◆ SUPPLIED RECORDS:
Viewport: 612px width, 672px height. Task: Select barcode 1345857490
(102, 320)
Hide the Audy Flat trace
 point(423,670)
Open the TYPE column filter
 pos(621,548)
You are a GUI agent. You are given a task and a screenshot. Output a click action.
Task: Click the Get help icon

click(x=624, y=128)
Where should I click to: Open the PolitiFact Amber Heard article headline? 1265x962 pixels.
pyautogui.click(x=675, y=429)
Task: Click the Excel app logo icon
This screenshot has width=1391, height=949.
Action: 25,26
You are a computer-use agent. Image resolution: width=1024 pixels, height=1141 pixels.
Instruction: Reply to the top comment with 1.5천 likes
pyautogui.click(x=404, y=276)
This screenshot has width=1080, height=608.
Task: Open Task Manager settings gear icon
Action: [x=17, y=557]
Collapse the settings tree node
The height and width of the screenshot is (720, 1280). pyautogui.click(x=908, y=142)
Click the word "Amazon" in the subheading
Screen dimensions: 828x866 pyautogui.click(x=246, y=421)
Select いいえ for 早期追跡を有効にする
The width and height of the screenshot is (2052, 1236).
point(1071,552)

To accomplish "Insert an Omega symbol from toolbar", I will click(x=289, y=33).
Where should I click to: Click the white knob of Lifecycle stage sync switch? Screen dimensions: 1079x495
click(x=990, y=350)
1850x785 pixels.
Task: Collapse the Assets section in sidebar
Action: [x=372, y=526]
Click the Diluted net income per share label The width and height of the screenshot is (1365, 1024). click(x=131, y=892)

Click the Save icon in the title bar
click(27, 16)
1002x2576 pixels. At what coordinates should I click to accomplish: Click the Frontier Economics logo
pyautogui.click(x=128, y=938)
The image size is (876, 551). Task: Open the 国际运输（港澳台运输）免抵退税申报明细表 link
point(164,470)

◆ DIRECTIONS: Note each line above that holds "agent", then copy all of them.

◆ FINISHED TASK:
You are a GUI agent. You are given a task and a screenshot. Output a click action.
You are a computer-use agent. Image resolution: width=1024 pixels, height=1141 pixels.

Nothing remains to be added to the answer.